**GIVEN TEXT**
■ ■ ■ ■

A mindful approach to waiting room anxiety
You’ve walked into the doctor’s office, registered for your appointment, scanned the waiting room and found an empty chair. Now what?
If you’re one of the 63 percent of Americans who admit they have waiting room anxiety, you fidget, shuffle and consider bolting for the exit.
More than half of all patients surveyed nationwide said the most stressful thing about going to their doctor was sitting in the waiting room.
If waiting rooms make you nervous, try
mindfulness meditation. You can practice this free, easy solution any time. Now would be a good time to start. Use this technique to relax
“I talked about this recently to a group of pulmonary rehabilitation patients at
Cape Cod Healthcare’s Partial Hospital Program,” said Manny Marrero, licensed occupational therapist and certified mindfulness meditation instructor. “They learned a little mindfulness meditation exercise, and I told them it’s something they can practice in a waiting room or when they’re driving and stuck in traffic. Places like this are ideal to take a moment to physically relax the body.”

■ ■ ■ ■

**GIVEN INFORMATION**
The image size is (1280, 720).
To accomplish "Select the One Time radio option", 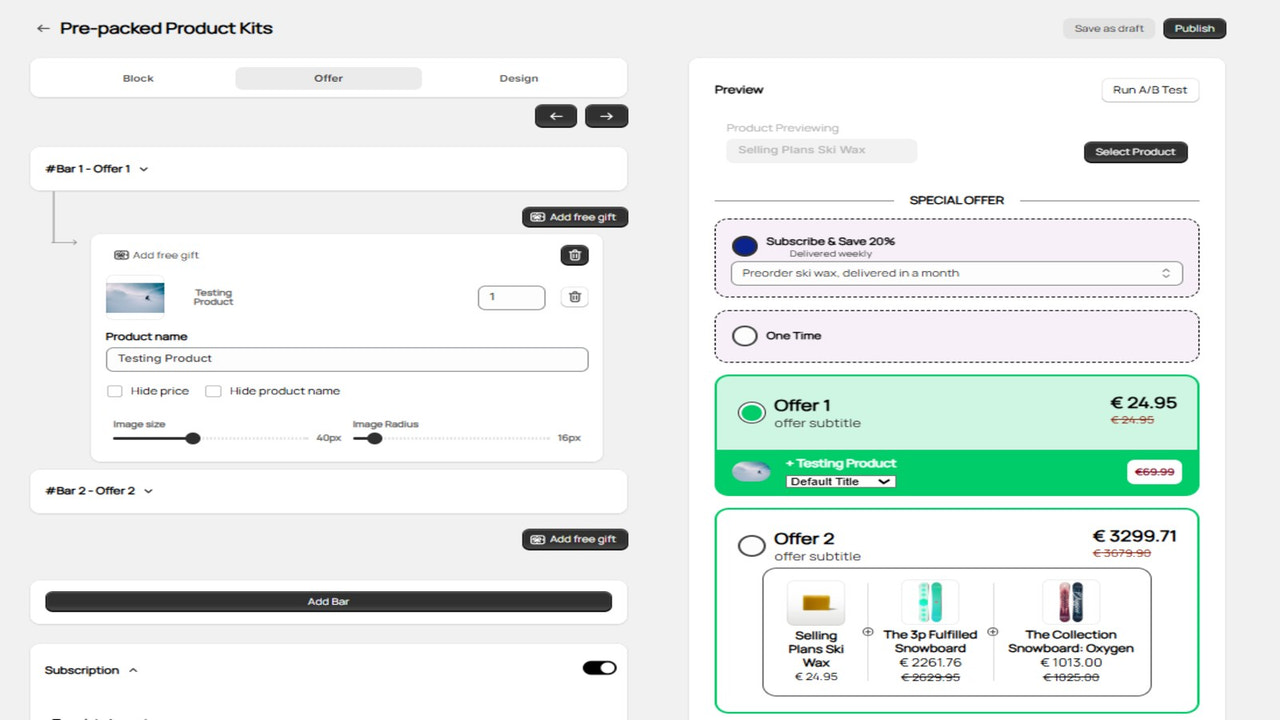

■ ■ ■ ■

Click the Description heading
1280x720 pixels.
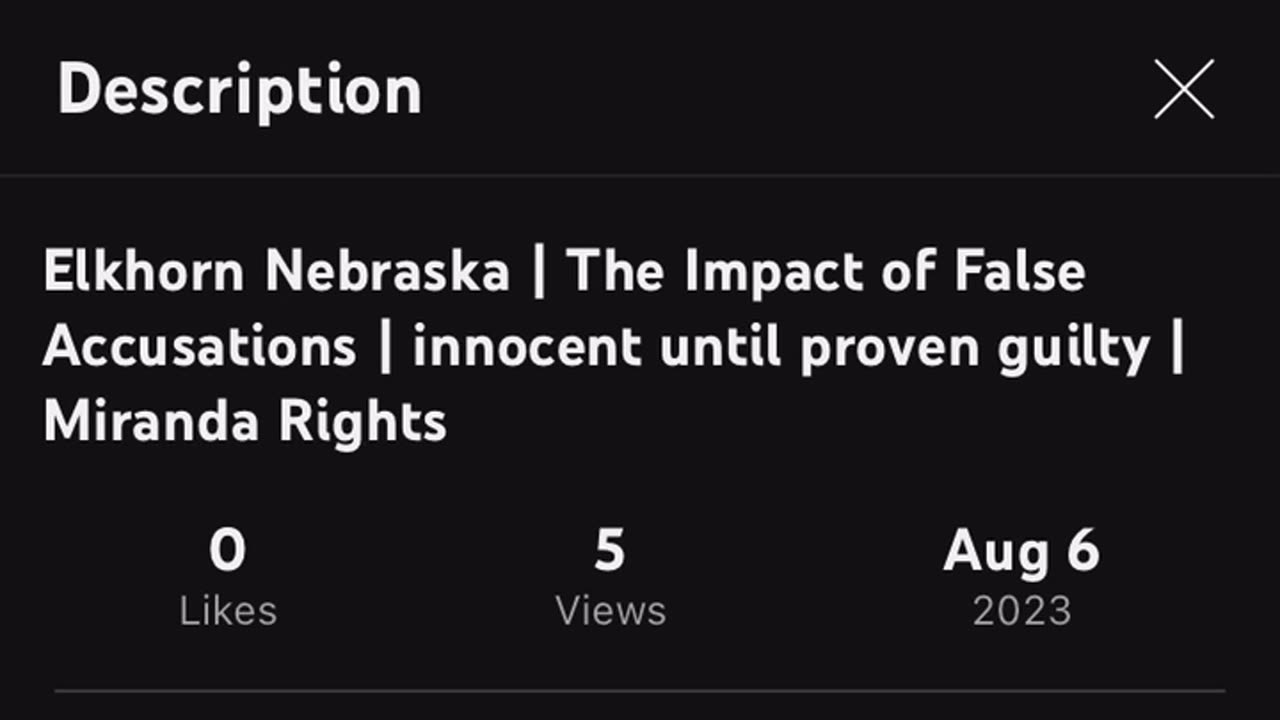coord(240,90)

■ ■ ■ ■

**ASSIGNMENT**
Retype the passage of the waiting room anxiety text from "A mindful approach" to "the waiting room.".

**OUTPUT BELOW**
A mindful approach to waiting room anxiety
You’ve walked into the doctor’s office, registered for your appointment, scanned the waiting room and found an empty chair. Now what?
If you’re one of the 63 percent of Americans who admit they have waiting room anxiety, you fidget, shuffle and consider bolting for the exit.
More than half of all patients surveyed nationwide said the most stressful thing about going to their doctor was sitting in the waiting room.